The repeated choices became mechanical and, in a strange way only conveyable by interactive systems, conveyed the meaningless of choice; I started to click rapidly without even looking at what text was presented.
I was starting to think that the entire setup was a bluff, and in fact there is no way to save the vagabond (“Look, this vagabond is gone from this world. They left it before you even came along.”) when certain choices started to be underlined. After many tries of avoiding or intentional using underlined choices I never was able to get any farther. If Shaded Wood is meant to be a puzzle game rather than an ambiguous philosophical statement, it needs more feedback on failed attempts to win.
UPDATE: Finally broke down and checked the source code. There is only the one ending.

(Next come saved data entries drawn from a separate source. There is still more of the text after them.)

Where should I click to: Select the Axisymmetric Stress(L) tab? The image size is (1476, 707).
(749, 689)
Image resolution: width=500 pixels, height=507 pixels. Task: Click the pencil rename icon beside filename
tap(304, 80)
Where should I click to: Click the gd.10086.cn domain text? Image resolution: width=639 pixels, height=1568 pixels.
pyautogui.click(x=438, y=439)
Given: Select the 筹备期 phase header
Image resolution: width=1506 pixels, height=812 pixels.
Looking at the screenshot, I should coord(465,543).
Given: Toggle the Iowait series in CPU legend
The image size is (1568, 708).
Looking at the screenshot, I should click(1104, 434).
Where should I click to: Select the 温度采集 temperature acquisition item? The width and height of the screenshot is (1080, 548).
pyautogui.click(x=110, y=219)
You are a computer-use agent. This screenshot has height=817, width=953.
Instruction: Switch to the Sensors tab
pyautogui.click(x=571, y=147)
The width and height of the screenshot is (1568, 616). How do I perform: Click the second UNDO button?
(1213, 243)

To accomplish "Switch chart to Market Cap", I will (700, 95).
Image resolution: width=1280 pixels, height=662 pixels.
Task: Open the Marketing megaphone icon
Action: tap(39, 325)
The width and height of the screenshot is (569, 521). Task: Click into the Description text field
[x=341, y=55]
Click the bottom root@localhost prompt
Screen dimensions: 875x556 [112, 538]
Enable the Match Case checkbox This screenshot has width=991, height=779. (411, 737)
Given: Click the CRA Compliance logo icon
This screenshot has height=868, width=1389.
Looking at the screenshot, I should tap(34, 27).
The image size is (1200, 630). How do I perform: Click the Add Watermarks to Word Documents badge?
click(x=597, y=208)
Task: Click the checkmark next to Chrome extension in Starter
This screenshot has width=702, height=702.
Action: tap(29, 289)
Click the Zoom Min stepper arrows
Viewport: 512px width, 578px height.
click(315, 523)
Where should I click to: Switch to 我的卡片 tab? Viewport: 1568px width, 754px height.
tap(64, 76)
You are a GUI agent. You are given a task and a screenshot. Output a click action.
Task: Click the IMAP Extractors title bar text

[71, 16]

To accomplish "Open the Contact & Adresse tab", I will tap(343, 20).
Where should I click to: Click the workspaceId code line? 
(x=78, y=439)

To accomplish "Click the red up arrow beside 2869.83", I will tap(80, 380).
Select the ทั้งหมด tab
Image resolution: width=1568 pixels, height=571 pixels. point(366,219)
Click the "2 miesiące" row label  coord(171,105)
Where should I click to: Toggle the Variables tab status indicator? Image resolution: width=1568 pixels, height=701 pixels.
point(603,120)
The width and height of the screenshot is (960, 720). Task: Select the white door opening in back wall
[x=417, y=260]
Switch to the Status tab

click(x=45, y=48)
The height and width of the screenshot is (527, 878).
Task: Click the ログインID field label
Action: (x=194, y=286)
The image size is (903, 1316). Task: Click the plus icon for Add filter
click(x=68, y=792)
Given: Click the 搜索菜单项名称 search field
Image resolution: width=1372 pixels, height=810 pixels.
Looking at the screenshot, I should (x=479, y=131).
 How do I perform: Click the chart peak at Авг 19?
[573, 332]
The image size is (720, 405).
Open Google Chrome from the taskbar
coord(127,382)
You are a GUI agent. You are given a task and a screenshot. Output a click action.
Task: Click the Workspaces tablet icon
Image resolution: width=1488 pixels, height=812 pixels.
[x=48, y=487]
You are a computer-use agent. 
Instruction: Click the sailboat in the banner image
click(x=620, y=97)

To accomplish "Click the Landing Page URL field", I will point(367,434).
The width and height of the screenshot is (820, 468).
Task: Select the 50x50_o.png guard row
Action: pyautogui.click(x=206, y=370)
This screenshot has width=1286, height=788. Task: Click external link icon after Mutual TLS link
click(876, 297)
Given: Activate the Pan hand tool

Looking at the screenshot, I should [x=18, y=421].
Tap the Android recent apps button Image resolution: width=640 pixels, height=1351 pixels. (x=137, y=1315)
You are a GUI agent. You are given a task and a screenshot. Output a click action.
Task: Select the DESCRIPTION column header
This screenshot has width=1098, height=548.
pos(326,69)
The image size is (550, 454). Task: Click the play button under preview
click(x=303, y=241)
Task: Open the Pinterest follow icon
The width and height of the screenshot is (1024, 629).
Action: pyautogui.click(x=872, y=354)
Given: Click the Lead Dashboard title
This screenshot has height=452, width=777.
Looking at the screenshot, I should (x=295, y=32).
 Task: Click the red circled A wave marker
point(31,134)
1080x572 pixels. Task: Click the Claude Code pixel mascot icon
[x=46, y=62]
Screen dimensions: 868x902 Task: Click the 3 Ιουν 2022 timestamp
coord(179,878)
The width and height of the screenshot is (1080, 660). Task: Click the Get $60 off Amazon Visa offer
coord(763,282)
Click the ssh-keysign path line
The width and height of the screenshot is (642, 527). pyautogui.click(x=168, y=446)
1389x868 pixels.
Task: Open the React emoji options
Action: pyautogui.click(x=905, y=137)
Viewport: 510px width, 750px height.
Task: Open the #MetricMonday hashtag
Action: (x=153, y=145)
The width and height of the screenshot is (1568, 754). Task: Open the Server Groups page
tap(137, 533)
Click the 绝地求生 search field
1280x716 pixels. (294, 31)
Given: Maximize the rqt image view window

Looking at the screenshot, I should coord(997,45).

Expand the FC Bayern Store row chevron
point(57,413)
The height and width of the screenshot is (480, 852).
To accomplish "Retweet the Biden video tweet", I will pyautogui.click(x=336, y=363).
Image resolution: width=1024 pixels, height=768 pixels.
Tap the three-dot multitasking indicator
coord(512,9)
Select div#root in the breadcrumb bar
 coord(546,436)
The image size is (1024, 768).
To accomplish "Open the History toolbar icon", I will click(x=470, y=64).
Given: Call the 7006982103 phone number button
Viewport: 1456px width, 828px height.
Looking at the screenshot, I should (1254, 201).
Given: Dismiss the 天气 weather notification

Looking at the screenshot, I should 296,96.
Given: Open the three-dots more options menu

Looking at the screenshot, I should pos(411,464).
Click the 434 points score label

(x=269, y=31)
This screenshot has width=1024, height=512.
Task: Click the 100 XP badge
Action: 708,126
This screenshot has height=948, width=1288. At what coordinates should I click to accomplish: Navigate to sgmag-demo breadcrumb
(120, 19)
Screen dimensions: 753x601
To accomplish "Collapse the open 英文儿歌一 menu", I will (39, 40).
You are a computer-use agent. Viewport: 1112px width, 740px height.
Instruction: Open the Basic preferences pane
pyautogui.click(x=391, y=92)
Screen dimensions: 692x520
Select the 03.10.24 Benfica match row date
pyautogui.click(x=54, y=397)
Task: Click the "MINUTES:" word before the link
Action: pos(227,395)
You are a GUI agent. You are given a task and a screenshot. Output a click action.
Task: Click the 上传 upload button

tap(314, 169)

It’s funny because here’s a game that’s explicitly telling you, “Stop trying! You can’t make a difference!” The author of Duel (I’m pretty sure) mentioned on some review (not yours, I just checked) that if they got the chance to rework their prose, they’d want to convey the detriment of repeated replays, the callousness of using the memory-characters’ experiences as cannon fodder for a game — in other words, you CAN definitely make a difference on replay in Duel, but the story is meant to discourage you from trying again even though the game bit does the opposite. (The impression I get from your review in conjunction with other accounts is that you probably can’t make a difference in Figure despite trying again in defiance of the explicit discouragement.)
I’m still not convinced — because of the underlining — that there is no solution.
Unless the author was making a literal trolling attempt here.
Checked source code. Trolling. Nevermind.
It might be trolling. But I gave it a more generous interpretation as a meta-commentary on the agency of the player to ignore an encounter by quitting the game vs the lack of agency of the PC, who is doomed to the encounter as long as the player keeps repeating. But probably I’m overthinking this. It’s probably just trolling.